Mohamed ElBaradei, a leading opposition advocate of reform and democracy, accused the president’s supporters of a “vicious and deliberate” attack against peaceful demonstrators.
“This, in my view, is the end of any legitimacy this regime has,” said the Nobel Peace laureate. “A regime that is not able to protect its people and is siding with his own sect [and] thugs is a regime that lost its legitimacy and is leading Egypt into violence and bloodshed,” he told reporters.
The opposition is demanding that Mr Morsi rescind decrees giving him almost unrestricted powers and shelve a disputed draft constitution that the president’s Islamist allies passed hurriedly last week.
The demonstrations and violence are part of a political crisis that has left the country divided into two camps: Islamists versus an opposition made up of youth groups, liberal parties and large sectors of the public.
The latest clashes began when thousands of Islamist supporters of Mr Morsi yesterday descended on the area around the palace where some 300 of his opponents were staging a sit-in. The Islamists, members of Mr Morsi’s Muslim Brotherhood group, chased the protesters off their base outside the palace’s main gate and tore down their tents. After a lull in fighting, hundreds of young Morsi opponents arrived and began throwing petrol bombs at the president’s backers, who responded with rocks.
“I voted for Morsi to get rid of Hosni Mubarak. I now regret it,” Nadia el-Shafie yelled at the Brotherhood supporters from a side street. “God is greater than you. God made this revolution, not you,” she said.
By night, there were about 10,000 Islamists outside the palace. They set up metal barricades to keep traffic off a stretch of road that runs parallel to the palace. Some of them appeared to plan staging their own sit-in.
“May God protect Egypt and its president,” read a banner. Atop, a man using a loudspeaker recited verses from the Koran.
“We came to support the president.
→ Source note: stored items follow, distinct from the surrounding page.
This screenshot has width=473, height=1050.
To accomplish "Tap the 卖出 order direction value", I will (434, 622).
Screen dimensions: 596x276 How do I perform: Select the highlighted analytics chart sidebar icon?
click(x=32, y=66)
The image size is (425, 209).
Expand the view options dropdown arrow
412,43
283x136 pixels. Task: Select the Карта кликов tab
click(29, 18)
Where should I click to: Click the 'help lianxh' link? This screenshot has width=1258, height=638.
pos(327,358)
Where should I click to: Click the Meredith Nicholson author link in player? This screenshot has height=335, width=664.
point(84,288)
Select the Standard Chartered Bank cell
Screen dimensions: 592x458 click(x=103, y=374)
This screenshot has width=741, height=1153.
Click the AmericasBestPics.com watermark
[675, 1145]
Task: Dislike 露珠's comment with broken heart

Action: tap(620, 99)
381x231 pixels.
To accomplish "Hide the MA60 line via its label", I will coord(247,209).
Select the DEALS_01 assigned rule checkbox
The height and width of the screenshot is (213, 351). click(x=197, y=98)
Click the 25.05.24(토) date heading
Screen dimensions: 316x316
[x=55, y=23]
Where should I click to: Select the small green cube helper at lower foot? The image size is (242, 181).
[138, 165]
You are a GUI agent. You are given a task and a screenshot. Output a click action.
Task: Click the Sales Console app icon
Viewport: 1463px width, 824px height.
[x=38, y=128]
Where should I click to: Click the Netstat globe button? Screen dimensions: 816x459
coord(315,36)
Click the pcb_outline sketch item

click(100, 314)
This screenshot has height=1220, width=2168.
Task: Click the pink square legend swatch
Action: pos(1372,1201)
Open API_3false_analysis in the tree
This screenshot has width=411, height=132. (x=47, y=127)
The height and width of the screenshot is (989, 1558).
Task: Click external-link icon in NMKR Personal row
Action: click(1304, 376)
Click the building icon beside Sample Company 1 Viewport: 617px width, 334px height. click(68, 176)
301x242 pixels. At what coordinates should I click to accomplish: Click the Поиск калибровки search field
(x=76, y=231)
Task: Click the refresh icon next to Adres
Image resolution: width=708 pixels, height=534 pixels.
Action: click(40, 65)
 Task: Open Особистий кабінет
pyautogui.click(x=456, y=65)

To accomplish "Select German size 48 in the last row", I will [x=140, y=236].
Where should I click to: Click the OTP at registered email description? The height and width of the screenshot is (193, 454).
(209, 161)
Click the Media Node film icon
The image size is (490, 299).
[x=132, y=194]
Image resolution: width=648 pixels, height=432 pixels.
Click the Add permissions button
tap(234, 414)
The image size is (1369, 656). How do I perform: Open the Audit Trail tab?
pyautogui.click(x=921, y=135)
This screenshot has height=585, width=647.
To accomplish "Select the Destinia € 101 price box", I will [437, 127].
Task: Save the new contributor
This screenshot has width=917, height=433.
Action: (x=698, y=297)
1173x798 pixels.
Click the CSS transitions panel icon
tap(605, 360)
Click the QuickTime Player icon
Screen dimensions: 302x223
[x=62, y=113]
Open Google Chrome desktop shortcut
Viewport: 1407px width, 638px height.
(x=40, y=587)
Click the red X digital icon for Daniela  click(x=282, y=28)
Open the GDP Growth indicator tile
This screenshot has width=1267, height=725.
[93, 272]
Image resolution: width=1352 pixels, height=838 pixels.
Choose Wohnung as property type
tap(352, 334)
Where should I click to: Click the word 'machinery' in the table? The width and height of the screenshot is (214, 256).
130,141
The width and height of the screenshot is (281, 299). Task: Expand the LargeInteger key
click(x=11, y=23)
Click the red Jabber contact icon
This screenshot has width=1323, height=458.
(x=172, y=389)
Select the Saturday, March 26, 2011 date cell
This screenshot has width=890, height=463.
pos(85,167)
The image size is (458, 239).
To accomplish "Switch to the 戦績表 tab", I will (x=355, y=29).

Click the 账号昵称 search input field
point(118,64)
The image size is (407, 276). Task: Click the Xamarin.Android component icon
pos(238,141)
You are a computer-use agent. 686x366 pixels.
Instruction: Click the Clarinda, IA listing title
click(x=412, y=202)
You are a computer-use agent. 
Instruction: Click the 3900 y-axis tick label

We feel there is a legitimacy that someone is trying to rob,” said engineer Rabi Mohammed, a Brotherhood supporter. “People are rejecting democratic principles using thuggery.”
Activists said opposition leaders also were discussing whether to campaign for a No vote in a 15 December constitutional referendum or to call for a boycott.
Brotherhood leaders have been calling on the opposition to enter a dialogue with Mr Morsi. But the opposition contends the president must first rescind his decrees.